• **What you have to do**: Word for word, restate every line of the material.

• **The data**:
-*-

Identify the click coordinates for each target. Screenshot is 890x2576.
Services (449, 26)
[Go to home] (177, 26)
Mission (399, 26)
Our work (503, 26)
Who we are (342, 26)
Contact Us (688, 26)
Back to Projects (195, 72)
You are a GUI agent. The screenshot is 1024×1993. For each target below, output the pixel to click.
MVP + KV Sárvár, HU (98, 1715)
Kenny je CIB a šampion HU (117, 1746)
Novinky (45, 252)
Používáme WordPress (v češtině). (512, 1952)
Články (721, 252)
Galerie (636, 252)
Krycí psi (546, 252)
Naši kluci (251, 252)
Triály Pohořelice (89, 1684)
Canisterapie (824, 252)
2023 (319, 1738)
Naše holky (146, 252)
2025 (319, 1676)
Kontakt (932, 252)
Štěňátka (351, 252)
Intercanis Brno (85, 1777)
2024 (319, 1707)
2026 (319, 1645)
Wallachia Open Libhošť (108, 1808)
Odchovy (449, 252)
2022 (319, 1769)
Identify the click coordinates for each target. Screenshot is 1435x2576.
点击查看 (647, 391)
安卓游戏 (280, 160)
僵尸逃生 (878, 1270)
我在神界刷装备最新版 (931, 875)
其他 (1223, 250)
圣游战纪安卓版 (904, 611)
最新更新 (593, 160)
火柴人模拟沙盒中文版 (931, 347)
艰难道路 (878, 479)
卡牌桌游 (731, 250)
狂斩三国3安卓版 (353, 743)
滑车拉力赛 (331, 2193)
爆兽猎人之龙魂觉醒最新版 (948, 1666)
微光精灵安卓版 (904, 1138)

-*-

• **Answer box**:
Identify the click coordinates for each target. Screenshot is 890x2576.
Services (449, 26)
[Go to home] (177, 26)
Mission (399, 26)
Our work (503, 26)
Who we are (342, 26)
Contact Us (688, 26)
Back to Projects (195, 72)
You are a GUI agent. The screenshot is 1024×1993. For each target below, output the pixel to click.
MVP + KV Sárvár, HU (98, 1715)
Kenny je CIB a šampion HU (117, 1746)
Novinky (45, 252)
Používáme WordPress (v češtině). (512, 1952)
Články (721, 252)
Galerie (636, 252)
Krycí psi (546, 252)
Naši kluci (251, 252)
Triály Pohořelice (89, 1684)
Canisterapie (824, 252)
2023 (319, 1738)
Naše holky (146, 252)
2025 (319, 1676)
Kontakt (932, 252)
Štěňátka (351, 252)
Intercanis Brno (85, 1777)
2024 (319, 1707)
2026 (319, 1645)
Wallachia Open Libhošť (108, 1808)
Odchovy (449, 252)
2022 (319, 1769)
Identify the click coordinates for each target. Screenshot is 1435x2576.
点击查看 (647, 391)
安卓游戏 (280, 160)
僵尸逃生 (878, 1270)
我在神界刷装备最新版 (931, 875)
其他 (1223, 250)
圣游战纪安卓版 (904, 611)
最新更新 (593, 160)
火柴人模拟沙盒中文版 (931, 347)
艰难道路 (878, 479)
卡牌桌游 (731, 250)
狂斩三国3安卓版 (353, 743)
滑车拉力赛 (331, 2193)
爆兽猎人之龙魂觉醒最新版 (948, 1666)
微光精灵安卓版 (904, 1138)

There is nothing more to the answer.